Le mauvais sort
de Beppe Fenoglio

Agostino est le cadet d’une famille très pauvre du Piémont. Il est rare qu’ils mangent à leur faim, aussi, dès ses 17 ans, ses parents le louent dans une ferme. P. 16. Ce fut mon tour d'avoir dix-sept ans et, en dépit de la famine qui régnait à la maison, je pesais soixante-dix kilos, tant mes os étaient gros. Quand je m’endormis ce soir-là, je savais que le lendemain notre père irait au marché de Niella, mais tout seul; si bien que sa voix me fit un choc dans l'obscurité du petit matin! « Agostino, lève-toi et habille-toi en dimanche. » Je ne peux pas assurer que j'ai eu un pressentiment : tout s'est passé comme si j'avais été un agneau au temps de Pâques. Sa paye servira à faire vivre sa famille. Son plus jeune frère, qui est le meilleur à l’école est envoyé au séminaire pour devenir prêtre. P.15 Il est parti au séminaire un samedi matin avec la carriole de Canonica qui allait faire le marché à Alba. Nous l'avons tous embrassé sur les joues avant qu'il ne monte en voiture. Notre mère pleurait, notre père l’engueulait parce qu'elle pleurait et il lui disait « Pauvre idiote, qu’est-ce que tu peux rêver de mieux, quand moi je ne serai plus là, que d'aller vivre avec lui là où il sera curé et d'être sa servante? »  L’aîné quant à lui, restera à la ferme.

Ce sont des années difficiles, même si ses patrons ne sont pas mauvais, et ne font pas trop de différences entre leurs fils et lui. P. 67. On en arrive parfois à un point où on est forcé de se faire des illusions et où on va chercher de l'aide là où il n'y en a pas l'ombre; je veux dire qu'ayant désormais compris que pour Tobia je n'étais qu'une bête de somme avec en plus l'inconvénient de la parole, je guettais l'occasion de me faire bien voir, ou même seulement remarquer, par le maître du Pavaglione, qui lui était encore bien au-dessus de Tobia. Nous suivrons ses servitudes, ses joies (peu nombreuses), ses peurs, ses peines, son amour, ses désillusions. À travers ces quelques saisons de vie, c’est tout le cœur du Piémont de cette époque que nous ressentons, c’est tout l’attachement de l’auteur pour sa région, pour la vie des gens simples qui ont fait le caractère de sa région natale.

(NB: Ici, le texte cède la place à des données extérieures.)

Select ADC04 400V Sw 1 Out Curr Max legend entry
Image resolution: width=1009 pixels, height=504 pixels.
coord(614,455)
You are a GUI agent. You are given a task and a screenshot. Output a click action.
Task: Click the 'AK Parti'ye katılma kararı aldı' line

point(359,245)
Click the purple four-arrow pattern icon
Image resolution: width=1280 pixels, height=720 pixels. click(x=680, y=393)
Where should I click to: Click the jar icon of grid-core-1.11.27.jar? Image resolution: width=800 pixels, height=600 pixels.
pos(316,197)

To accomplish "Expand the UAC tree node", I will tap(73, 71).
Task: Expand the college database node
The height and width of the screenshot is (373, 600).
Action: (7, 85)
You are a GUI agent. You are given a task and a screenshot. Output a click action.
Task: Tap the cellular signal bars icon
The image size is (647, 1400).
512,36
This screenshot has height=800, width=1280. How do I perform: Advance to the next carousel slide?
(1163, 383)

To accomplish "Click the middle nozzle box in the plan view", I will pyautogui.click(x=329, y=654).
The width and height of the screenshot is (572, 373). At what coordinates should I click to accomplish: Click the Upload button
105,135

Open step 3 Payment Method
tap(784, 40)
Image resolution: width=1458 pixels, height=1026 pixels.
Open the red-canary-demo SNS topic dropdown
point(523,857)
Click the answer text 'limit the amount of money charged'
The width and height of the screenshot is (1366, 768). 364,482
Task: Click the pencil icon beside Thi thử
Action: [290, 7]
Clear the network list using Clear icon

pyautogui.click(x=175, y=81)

Quel beau livre, sensible et, magnifiquement écrit.
Claude

Première page

Il pleuvait sur toutes les Langhe, là-haut à San Benedetto mon père s'offrait sa première eau sous terre.

Il avait passé dans la nuit du jeudi d'avant et on l'a enterré le dimanche entre les deux messes. Encore une chance que mon patron m'ait avancé trois marenghi, autrement dans toute la maison il n'y avait pas de quoi payer les curés et la caisse et le repas pour les parents. La pierre, on la lui mettrait plus tard, quand on pour­rait un peu relever la tête.

Moi j'étais reparti le matin du mercredi, ma mère voulait mettre dans mon balluchon ma part des vête­ments de mon père, mais je lui ai dit de me les garder, que je les prendrais au premier congé que me redon­nerait Tobia.

En attendant, tout en faisant ma route à pied, j’étais calme, apaisé; mon frère Emilio, celui qui étudiait pour être prêtre, aurait été content et rassuré de me savoir aussi résigné. Mais quand du haut de Benevello j’ai vu dans la   basse langa la ferme de Tobia, toute ma résignation m’a lâché.

Le mauvais sort de Beppe Fenoglio, traduit de l’italien par Monique Baccelli. Éd. Cambourakis.